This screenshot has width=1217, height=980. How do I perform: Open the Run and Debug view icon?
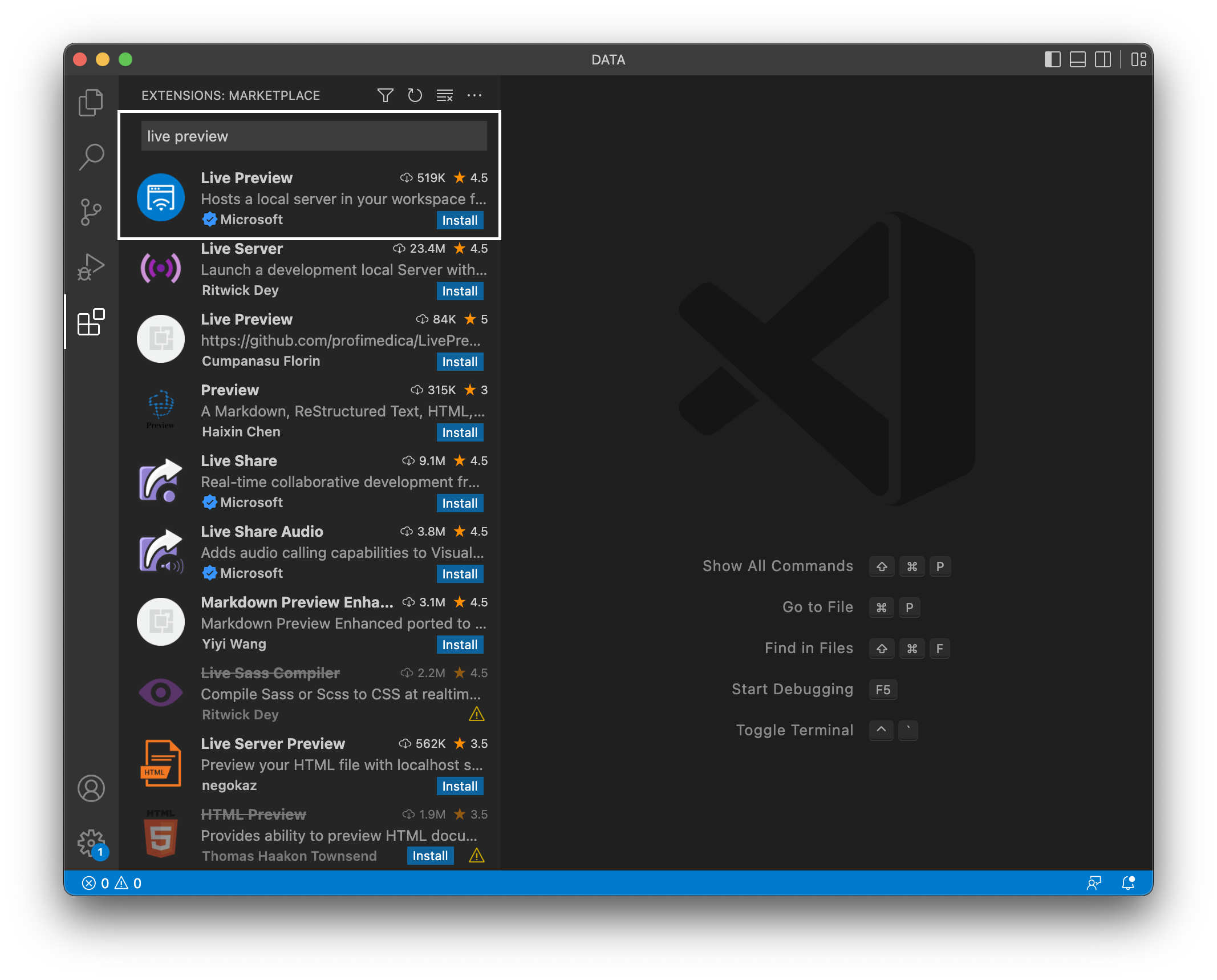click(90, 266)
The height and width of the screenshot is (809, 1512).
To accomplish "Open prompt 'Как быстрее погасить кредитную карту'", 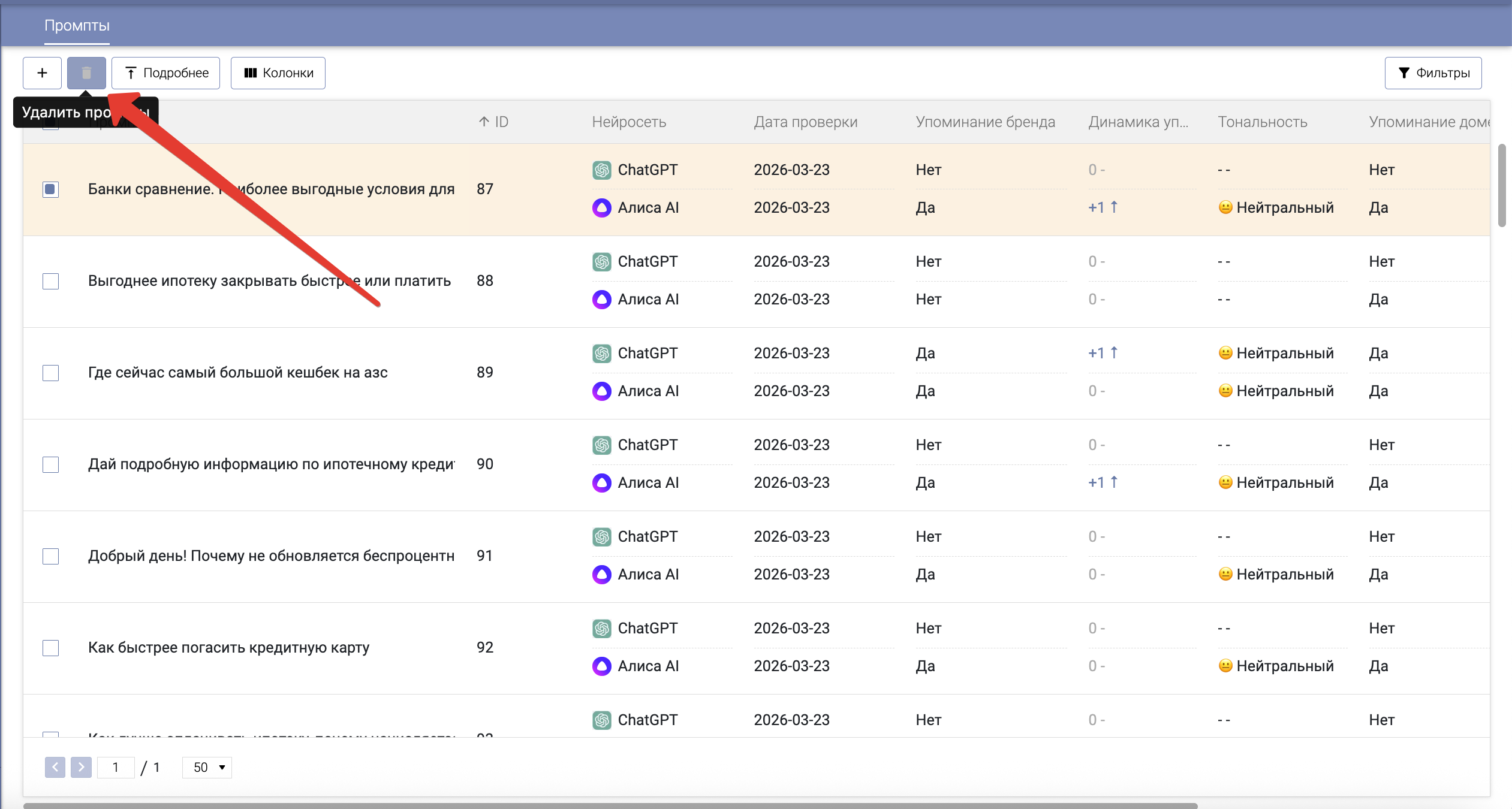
::::::
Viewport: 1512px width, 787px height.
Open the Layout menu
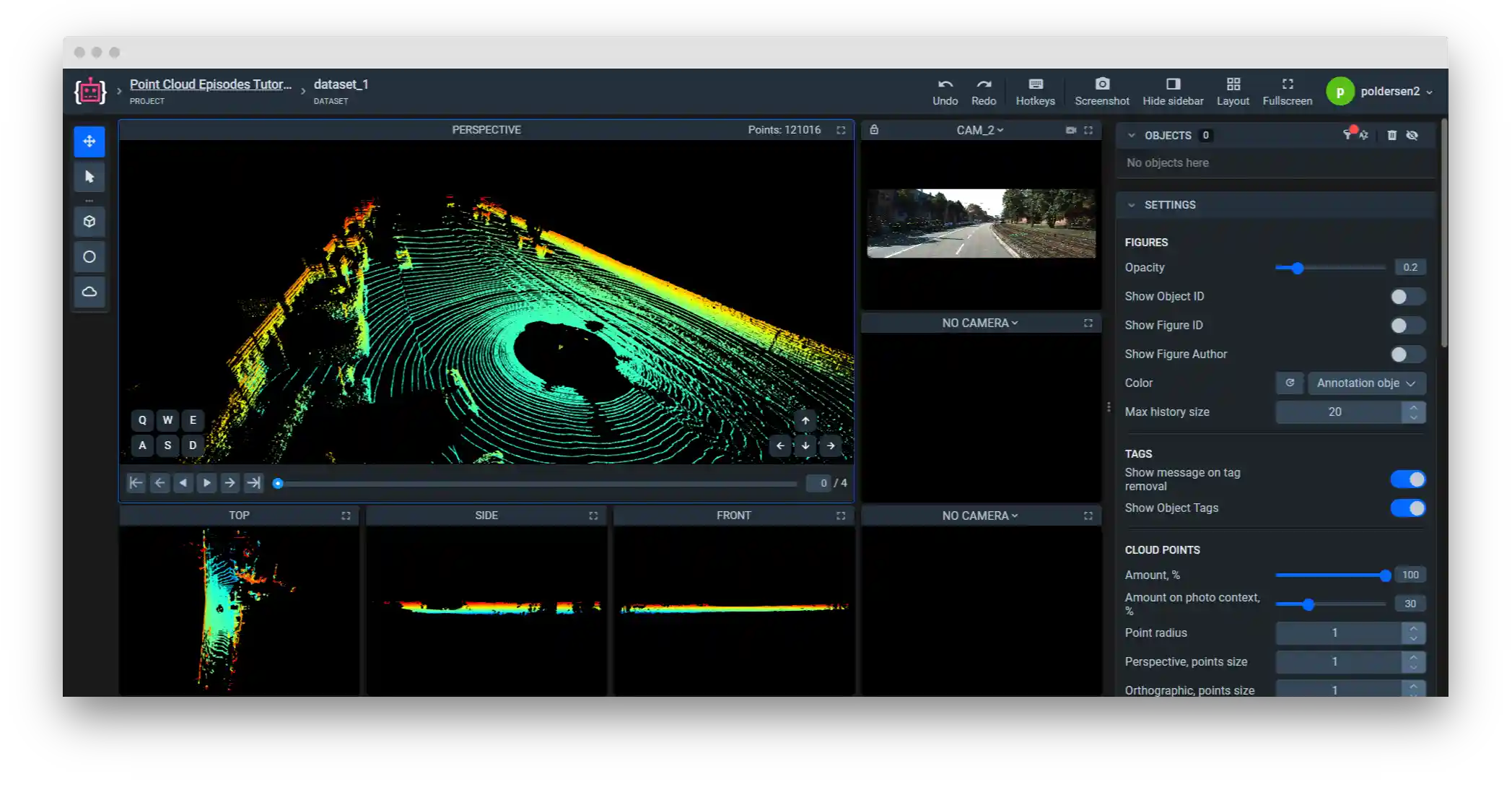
::::::
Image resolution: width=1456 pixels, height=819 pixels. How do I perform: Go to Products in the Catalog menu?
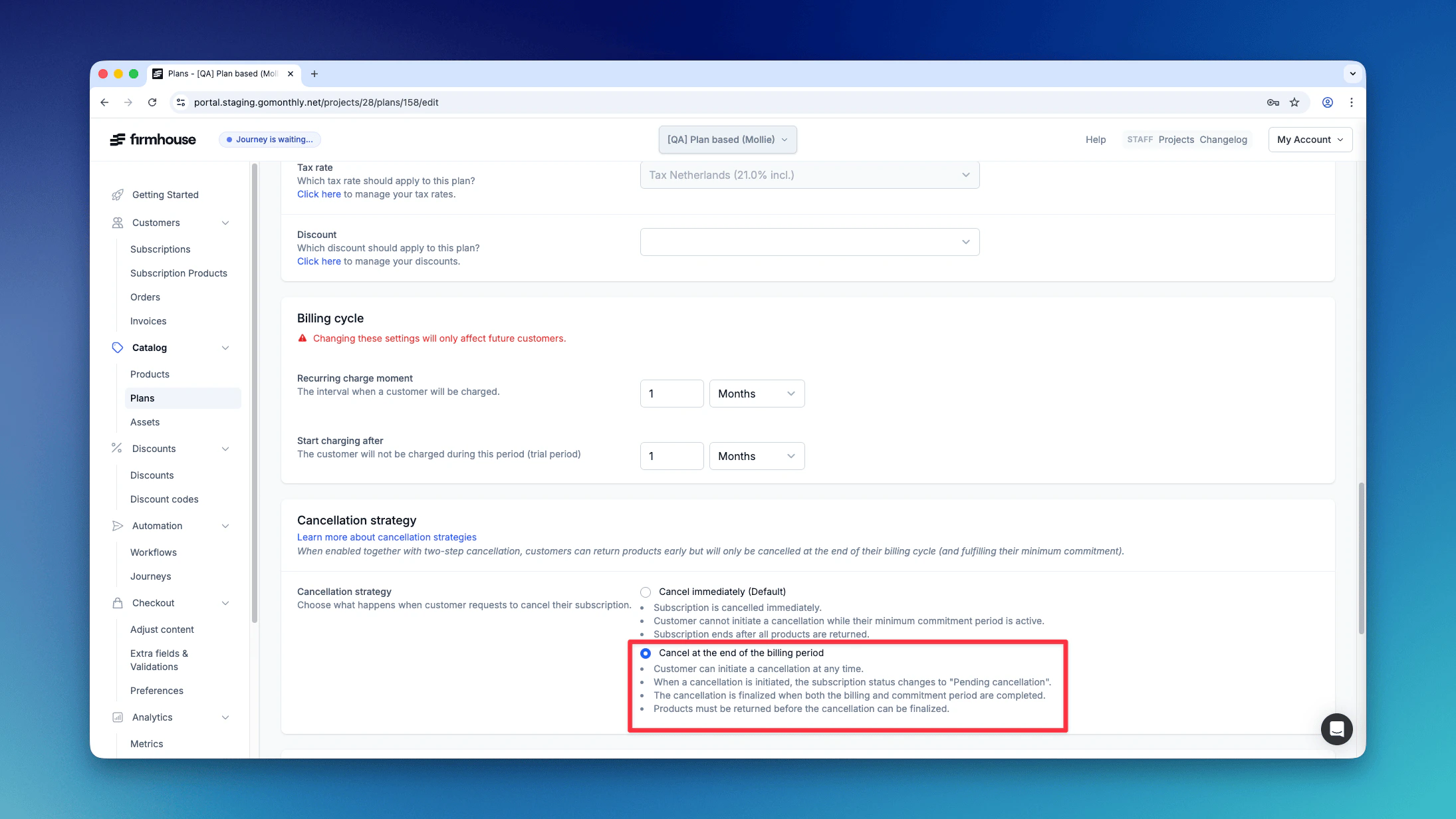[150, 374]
::::::
■ ACTIVITY
In the listing above, find the line containing "This screenshot has" and the line containing "prompt 'Как быстрее", then write out both of them and every line between, exactly, with no pictures.

■ SOLUTION TO THIS TASK
This screenshot has width=1217, height=980. How do I perform: Open the Run and Debug view icon?
click(90, 266)
The height and width of the screenshot is (809, 1512).
To accomplish "Open prompt 'Как быстрее погасить кредитную карту'", 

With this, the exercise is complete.